2007 Lafarge Michel, Volnay SelectionéesDec. 2010
The aromas leap from the glass – perhaps without the fineness and class of the 2009s. They flavours are fuller, fatter and less well defined, yet with and engaging freshness and sweetness. There is good acidity and quite some intensity of flavour – this is rather good.
2002 Lafarge Michel, Volnay Clos du Château des DucsDec. 2010
Darker colour. The nose shows a real depth of darker fruits – very impressive if slightly less pretty than the 09s. There is still some tannin but again lots of depth to the flavours – a profound depth actually. Long, primary fruit flavours in the finish – I’m very impressed.
2009 Lafarge Michel, Bourgogne AligoteDec. 2010
Cuvée Raisin de la Grappe d’Or. From 75 year-old vines.The nose has a lovely width – more fruit than savoury. Round in the mouth, the flavour and concentration slowly creep up on you becoming quite wide in the mid-palate.
2007 Lafarge Michel, Volnay SelectionéesNov. 2010
The aromas leap from the glass – perhaps without the fineness and class of the 2009s. They flavours are fuller, fatter and less well defined, yet with and engaging freshness and sweetness. There is good acidity and quite some intensity of flavour – this is rather good.
1997 Lafarge Michel, Volnay 1er CruFeb. 2010
Day 1. Medium rusty-red colour. Despite a certain 1997 ripeness to the fruit aromas, there is something of a cool edge and plenty of herbal notes – overall it’s ruff and gruff – not a lacy picture of Volnay. The leading edge is the acidity, though behind it the tannin is quite fine. The first flavours have a slight oxidised impression, but the best part of the wine is its extra dimension of very nice mid-palate flavour. Overall this wine lacks a lot of charm, and some aspects give me concern for further cellaring – still, this was my last. Day 2. Same room, same time of day – looks less rust coloured (!?) The aromatics have really cleaned up, it’s still slightly austere but a little less herbal. More balance, and that slight oxidised flavour is gone, the fruit has an altogether younger and darker impression – I would even go as far as to say appeal! Whilst still not charming, I would say this is an altogether more ‘correct’ performance – one that indicates the vigour of youth rather than the previous day’s pallor of age… Day 3. Like day 2, but more diffuse. Today the austerity coupled to the loose performance would give it the thumbs down. Interesting that the day 1 problem seemed to be something volatile in the wine – once it was gone, things really came together.
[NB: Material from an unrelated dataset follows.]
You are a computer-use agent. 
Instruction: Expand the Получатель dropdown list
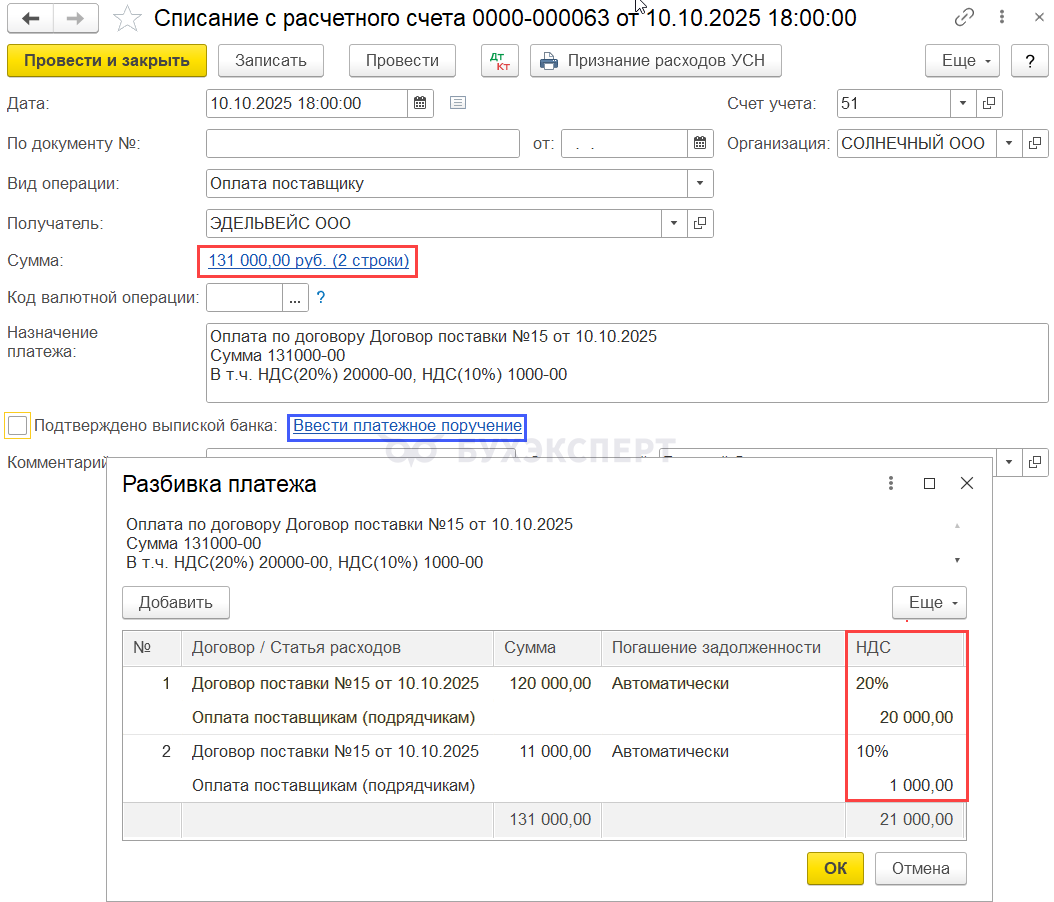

1995 Lafarge Michel, VolnayApr. 2009
Medium ruby-red colour. The nose is deep, meaty and leafy – one to keep sniffing. In the mouth there’s plenty of acidity and it’s followed by plenty of action too. Good persistence of flavour and whilst rather unruly, it’s definitely a wine with personality.
1997 Lafarge Michel, Beaune Les GrèvesAug. 2007
An understated, tight nose. Sweet red strawberry fruit on the palate couples to understated tannins and reserves as yet untested. Understatedly impressive.
1997 Lafarge Michel, Volnay Clos des ChênesAug. 2007
Roasted red fruits on the nose. The palate is much fresher and tannic; mouth-gripping and dry. The nicest part is the lovely red-fruited length. For sure this is a very young wine but overall hard to like – perhaps it will have it’s day, but I will already have drunk the Lafon by then!